_Extracted text_:
***

You have the evidence before you of several witnesses who
testified that he did not, and Mrs. Hayden also testified
that he did not stop. On the other side you have the positive
evidence of the plaintiff that he did -- that they did stop
before crossing.
"[In
so far as this branch of the case is concerned, if you shall
determine that the conveyance was stopped at that place, that
the plaintiff did look up and down the road, that he did
listen for approaching train, heard none, saw none, heard no
signal and that no signal was given, then he did his duty.]
"It
is contended by the defendant that even though the conveyance
was stopped at that point, say in the neighborhood of fifteen
or eighteen feet from the crossing, that still the plaintiff
is not entitled to recover. That under the evidence in this
case, if the conveyance was stopped at the point indicated,
and that he did look to his right or west along the track,
that he must necessarily have seen the approaching train. You
will remember the calculations, figures and distances given
by the different witnesses where a train could be seen, from
that point, and also the alleged discrepancies and
contradictions. If you shall determine, as a matter of fact,
that the plaintiff did stop, look and listen at the point
indicated, and that there was a plain unobstructed view of an
approaching train for a long distance, then, as stated by the
Supreme Court, he cannot deny that he saw what his eyes must
have seen if he had looked, or what his ears must have heard
if he listened."

***

_Task list_:
A: In the jury instructions, which witness is named as testifying that he did not stop?
B: Reproduce the rows exactly, starting at the line containing "Task: Click the 부채비율 row label" and continuing through the last line of the rows.
The jury instructions above have no connection to the rows that follow.

_Recorded information_:
***

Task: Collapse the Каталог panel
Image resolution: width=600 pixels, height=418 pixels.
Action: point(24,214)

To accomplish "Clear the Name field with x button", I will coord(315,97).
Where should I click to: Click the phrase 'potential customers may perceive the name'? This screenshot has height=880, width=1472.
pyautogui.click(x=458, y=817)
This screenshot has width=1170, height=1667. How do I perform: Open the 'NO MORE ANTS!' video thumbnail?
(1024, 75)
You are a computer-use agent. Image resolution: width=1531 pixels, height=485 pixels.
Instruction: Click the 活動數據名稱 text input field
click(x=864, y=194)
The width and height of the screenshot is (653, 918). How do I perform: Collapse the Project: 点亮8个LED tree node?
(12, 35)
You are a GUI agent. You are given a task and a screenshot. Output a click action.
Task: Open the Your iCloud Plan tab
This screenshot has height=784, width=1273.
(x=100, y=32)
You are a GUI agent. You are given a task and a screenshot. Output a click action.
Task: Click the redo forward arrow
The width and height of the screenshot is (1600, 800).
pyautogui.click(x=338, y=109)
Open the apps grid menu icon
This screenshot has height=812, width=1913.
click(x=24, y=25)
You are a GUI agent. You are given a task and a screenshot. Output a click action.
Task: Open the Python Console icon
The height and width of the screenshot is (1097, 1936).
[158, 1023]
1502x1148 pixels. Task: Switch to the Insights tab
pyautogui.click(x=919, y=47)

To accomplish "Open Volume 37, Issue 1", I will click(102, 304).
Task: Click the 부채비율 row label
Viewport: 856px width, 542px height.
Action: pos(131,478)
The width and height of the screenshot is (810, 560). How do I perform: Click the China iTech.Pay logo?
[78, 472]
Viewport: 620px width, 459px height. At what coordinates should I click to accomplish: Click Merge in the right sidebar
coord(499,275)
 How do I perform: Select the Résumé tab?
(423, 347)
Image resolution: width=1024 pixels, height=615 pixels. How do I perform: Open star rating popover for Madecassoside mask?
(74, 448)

***

_Solutions by task_:
A: Mrs. Hayden.

B:
Task: Click the 부채비율 row label
Viewport: 856px width, 542px height.
Action: pos(131,478)
The width and height of the screenshot is (810, 560). How do I perform: Click the China iTech.Pay logo?
[78, 472]
Viewport: 620px width, 459px height. At what coordinates should I click to accomplish: Click Merge in the right sidebar
coord(499,275)
 How do I perform: Select the Résumé tab?
(423, 347)
Image resolution: width=1024 pixels, height=615 pixels. How do I perform: Open star rating popover for Madecassoside mask?
(74, 448)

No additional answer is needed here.